Il y a une justice et une injustice dont tous les hommes ont comme une divination et dont le sentiment leur est naturel et commun, même quand il n’existe entre eux aucune communauté ni aucun contrat ; c’est évidemment, par exemple, ce dont parle l’Antigone de Sophocle, quand elle affirme qu’il était juste d’enfreindre la défense et d’ensevelir Polynice ; car c’était là un droit naturel : « Loi qui n’est ni d’aujourd’hui ni d’hier, qui est éternelle et dont personne ne connaît l’origine. » C’est aussi celle dont Empédocle s’autorise pour interdire de tuer un être animé ; car on ne peut prétendre que cet acte soit juste pour certains, et ne le soit pas pour d’autres : « Mais la loi universelle s’étend en tous sens, à travers l’éther qui règne au loin et aussi la terre immense. »
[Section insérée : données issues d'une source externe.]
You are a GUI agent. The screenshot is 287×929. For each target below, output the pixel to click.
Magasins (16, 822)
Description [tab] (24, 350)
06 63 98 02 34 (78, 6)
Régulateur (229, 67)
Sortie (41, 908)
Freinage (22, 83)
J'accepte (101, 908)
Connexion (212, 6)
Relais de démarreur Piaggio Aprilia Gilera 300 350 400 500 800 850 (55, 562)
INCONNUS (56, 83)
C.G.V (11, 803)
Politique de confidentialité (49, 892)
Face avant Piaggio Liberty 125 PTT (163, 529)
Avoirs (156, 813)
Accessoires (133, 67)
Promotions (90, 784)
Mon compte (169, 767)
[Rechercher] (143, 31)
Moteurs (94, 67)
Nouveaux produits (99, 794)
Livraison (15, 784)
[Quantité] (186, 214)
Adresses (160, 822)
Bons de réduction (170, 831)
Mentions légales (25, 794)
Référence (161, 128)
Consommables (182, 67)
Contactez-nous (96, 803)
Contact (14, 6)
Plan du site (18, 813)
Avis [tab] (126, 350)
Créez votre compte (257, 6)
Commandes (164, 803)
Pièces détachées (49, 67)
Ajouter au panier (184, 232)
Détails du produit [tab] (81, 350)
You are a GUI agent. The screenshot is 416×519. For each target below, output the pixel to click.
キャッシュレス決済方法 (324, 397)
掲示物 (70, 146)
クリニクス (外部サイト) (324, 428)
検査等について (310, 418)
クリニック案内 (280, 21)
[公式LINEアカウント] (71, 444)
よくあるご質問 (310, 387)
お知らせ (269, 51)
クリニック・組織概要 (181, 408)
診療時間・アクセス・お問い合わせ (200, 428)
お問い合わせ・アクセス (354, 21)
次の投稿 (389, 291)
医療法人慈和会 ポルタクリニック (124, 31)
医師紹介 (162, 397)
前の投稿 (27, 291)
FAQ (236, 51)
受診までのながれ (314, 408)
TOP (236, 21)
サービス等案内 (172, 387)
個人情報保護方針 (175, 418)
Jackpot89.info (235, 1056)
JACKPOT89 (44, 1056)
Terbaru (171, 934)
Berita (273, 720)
Aristote, Rhétorique, livre I (tome I), chap. XIII, « Différence selon la loi naturelle ou écrite », trad. Médéric Dufour et autres, Paris, Les Belles-Lettres, 1960, p. 130.


 

Il est une loi véritable, la droite raison, conforme à la nature, universelle, immuable, éternelle dont les ordres invitent au devoir, dont les prohibitions éloignent du mal. Soit qu’elle commande, soit qu’elle défende, ses paroles ne sont ni vaines auprès des bons, ni puissantes sur les méchants. Cette loi ne saurait être contredite par une autre, ni rapportée en quelque partie, ni abrogée tout entière. Ni le sénat, ni le peuple ne peuvent nous délier de l’obéissance à cette loi. Elle n’a pas besoin d’un nouvel interprète, ou d’un organe nouveau. Elle ne sera pas autre dans Rome, autre dans Athènes ; elle ne sera pas autre demain qu’aujourd’hui : mais, dans toutes les nations et dans tous les temps, cette loi régnera toujours, une, éternelle, impérissable ; et le guide commun, le roi de toutes les créatures, Dieu même donne la naissance, la sanction et la publicité à cette loi, que l’homme ne peut méconnaître, sans se fuir lui-même, sans renier sa nature, et par cela seul, sans subir les plus dures expiations, eût-il évité d’ailleurs tout ce qu’on appelle supplice.

Cicéron, De republica, livre III, 17, La république de Cicéron traduite d’après un texte découvert par M. Mai, par M. Villemain de l’Académie française, Didier et C librairies-éditeurs, 1858, p. 184-185.